Grant is so unhappy being a worker drone in Seattle, he burns his whole life down six months after his divorce. His defenses are so high, the only one he seems to lower them for is his nephew Kai. When he ends up camping rough on Vashon Island to try and figure out his life, he meets an artist named Oliver who challenges him. Sparks fly as Oliver likes irritating Grant with a strange arrangement meant to get him back on his feet. Oliver has demons of his own and stripping Grant bare exposes his own defense mechanisms. Both of them will need to battle their own and each other’s walls if they are to have a chance at living happily ever after.
Grant ignores unpleasant realities. Yet, he has a big heart for those who accept him as he is instead of trying to change him. The tweens (his nephew Kai and his friends Jill, Clover, Penelope, and Abelino) are there as the catalysts to show who he is behind his anger, fear, and desperation to find himself for himself, instead of always bending to fit the will of others. Some might say, where are their parents? But, I grew up on an island and ran wild for hours, all day and night in the summer and no one knew where I was or who I was with, so this made me think of my own adventures. How wonderful they have someone to treat them like the individual people they are. One of Grant’s lessons is that sometimes order and boundaries are needed, that their are times they are appropriate and should be respected; another is that if the rules he lives by don’t serve him, it’s time to make up new rules.

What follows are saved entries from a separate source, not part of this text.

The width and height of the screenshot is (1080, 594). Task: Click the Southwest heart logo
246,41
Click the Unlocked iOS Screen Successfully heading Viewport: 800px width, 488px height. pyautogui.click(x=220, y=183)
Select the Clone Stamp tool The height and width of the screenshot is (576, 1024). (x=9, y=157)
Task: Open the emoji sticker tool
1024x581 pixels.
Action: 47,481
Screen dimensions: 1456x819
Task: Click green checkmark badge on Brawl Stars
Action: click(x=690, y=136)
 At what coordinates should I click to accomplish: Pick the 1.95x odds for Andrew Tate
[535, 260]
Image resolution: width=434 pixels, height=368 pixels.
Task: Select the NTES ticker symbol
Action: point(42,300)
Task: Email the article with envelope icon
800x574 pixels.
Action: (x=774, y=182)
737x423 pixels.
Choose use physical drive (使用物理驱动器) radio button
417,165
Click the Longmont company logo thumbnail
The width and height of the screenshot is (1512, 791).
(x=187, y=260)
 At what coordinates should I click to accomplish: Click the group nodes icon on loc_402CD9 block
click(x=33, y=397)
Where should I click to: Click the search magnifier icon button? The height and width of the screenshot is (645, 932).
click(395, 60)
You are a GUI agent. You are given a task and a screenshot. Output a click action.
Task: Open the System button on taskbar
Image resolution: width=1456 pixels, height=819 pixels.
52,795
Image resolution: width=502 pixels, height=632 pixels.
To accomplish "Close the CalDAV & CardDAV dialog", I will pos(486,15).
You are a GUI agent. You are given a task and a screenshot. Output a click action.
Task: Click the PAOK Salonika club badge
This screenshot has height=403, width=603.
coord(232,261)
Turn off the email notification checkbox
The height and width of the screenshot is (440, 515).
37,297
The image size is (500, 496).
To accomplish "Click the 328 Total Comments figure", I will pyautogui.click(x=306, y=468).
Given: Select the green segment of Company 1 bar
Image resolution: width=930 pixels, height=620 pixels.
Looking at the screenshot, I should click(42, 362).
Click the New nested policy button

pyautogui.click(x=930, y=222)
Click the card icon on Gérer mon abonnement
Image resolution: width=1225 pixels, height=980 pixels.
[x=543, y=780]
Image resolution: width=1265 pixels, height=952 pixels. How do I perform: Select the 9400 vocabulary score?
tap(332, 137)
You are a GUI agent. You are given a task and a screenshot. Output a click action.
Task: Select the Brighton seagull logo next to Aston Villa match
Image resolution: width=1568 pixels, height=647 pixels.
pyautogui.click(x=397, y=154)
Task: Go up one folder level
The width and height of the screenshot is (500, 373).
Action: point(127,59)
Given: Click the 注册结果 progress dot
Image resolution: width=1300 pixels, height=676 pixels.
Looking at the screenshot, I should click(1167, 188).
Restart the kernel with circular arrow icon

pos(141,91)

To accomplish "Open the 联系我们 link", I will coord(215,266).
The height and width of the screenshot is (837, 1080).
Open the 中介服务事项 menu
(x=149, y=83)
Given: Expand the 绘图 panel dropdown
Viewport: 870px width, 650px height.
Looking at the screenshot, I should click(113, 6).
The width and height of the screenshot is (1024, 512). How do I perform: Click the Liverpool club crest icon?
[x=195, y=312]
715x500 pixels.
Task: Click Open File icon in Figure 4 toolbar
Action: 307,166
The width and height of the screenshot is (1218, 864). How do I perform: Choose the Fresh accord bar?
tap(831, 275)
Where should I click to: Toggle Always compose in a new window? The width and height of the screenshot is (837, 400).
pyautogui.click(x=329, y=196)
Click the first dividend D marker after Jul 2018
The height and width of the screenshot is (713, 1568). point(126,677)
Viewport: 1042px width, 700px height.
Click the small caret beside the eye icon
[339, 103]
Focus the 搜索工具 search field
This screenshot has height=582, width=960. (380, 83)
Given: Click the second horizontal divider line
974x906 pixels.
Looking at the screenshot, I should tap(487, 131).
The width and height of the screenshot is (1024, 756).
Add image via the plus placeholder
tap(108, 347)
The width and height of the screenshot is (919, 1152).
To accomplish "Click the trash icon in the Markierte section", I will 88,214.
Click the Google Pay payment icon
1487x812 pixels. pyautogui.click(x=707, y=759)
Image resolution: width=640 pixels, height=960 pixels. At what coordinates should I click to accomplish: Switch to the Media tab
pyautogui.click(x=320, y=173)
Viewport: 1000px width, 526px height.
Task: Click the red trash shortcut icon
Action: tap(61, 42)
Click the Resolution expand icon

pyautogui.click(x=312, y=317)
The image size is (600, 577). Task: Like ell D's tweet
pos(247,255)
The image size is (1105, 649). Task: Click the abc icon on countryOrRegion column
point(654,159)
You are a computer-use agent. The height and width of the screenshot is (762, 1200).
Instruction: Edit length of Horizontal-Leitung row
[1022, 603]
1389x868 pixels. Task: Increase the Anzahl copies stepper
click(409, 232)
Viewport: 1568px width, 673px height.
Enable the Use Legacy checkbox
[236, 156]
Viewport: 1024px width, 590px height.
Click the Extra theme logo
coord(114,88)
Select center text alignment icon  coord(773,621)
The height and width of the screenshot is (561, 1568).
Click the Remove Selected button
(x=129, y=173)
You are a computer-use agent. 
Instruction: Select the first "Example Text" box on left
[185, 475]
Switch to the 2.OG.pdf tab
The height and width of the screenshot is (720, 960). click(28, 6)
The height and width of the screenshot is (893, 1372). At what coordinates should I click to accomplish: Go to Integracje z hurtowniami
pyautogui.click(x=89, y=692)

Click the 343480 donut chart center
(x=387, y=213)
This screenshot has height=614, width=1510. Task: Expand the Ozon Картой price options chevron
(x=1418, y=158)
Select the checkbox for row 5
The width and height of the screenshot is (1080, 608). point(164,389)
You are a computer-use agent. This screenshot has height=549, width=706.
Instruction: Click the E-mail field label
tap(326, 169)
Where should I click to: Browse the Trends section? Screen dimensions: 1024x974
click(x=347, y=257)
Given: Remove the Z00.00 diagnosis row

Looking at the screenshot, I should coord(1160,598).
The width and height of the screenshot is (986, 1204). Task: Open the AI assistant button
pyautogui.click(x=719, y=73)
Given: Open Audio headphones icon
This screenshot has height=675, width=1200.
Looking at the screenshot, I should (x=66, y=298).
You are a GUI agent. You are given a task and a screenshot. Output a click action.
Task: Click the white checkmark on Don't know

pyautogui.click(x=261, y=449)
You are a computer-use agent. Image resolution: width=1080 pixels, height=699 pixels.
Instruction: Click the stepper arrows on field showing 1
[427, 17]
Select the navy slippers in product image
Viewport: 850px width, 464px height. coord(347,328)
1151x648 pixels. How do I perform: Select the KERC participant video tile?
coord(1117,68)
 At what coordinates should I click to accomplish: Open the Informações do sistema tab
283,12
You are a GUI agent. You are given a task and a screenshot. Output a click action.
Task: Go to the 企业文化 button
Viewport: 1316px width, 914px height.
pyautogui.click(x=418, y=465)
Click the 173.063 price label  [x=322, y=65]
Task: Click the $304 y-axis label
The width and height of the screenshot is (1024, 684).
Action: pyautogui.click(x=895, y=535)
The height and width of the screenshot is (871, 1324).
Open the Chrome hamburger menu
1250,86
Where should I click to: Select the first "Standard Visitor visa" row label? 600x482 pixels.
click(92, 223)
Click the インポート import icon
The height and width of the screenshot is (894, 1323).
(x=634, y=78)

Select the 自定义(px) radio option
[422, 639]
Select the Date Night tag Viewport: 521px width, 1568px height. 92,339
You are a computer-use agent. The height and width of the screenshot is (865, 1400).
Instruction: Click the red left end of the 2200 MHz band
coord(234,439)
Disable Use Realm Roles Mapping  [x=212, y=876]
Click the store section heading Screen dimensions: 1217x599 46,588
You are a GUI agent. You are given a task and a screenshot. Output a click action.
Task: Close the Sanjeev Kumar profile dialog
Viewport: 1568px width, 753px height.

Oliver flouts the idea that you can’t help people who don’t want to be helped. I’m glad Oliver had a come to Jesus moment about Maslow’s Hierarchy of Needs, but it didn’t make him more likeable for me at that moment. With his artistic nature, his fantasies often overcome or overwrite his reality…but people who are lonely or traumatized often live in their head. His circle (Talia, Clementine, Freddy) is only people who will respect his boundaries and not expect more from him. Freddie, Oliver’s friend with benefits for seventeen years, is a deceptively complex look into Oliver’s world as he has ordered it. I liked Oliver the most when his art therapy ends up saving him from his avoidance techniques.
Being creatives, this is a wild ride with characters that explore the absurdity of their inner worlds. Memories, nostalgia, how the past shapes our reality, and thus the present, is what is battled here. This is what it looks like when people take a self inventory. So many stories focus on violence or sexual abuse as the only thing that wounds people; you will not find that here. Having said that, I was not enamored with the stalking for love trope. In the end, these two wounded men fit like puzzle pieces–their strengths and weaknesses merging to create a stronger whole. My mind was a swirl of grief and enchantment, painted with vivid art and inner imagery. The ending left me touched, breathless, and happy knowing in all the world Grant and Oliver found the one special person who gets them, crazy and all.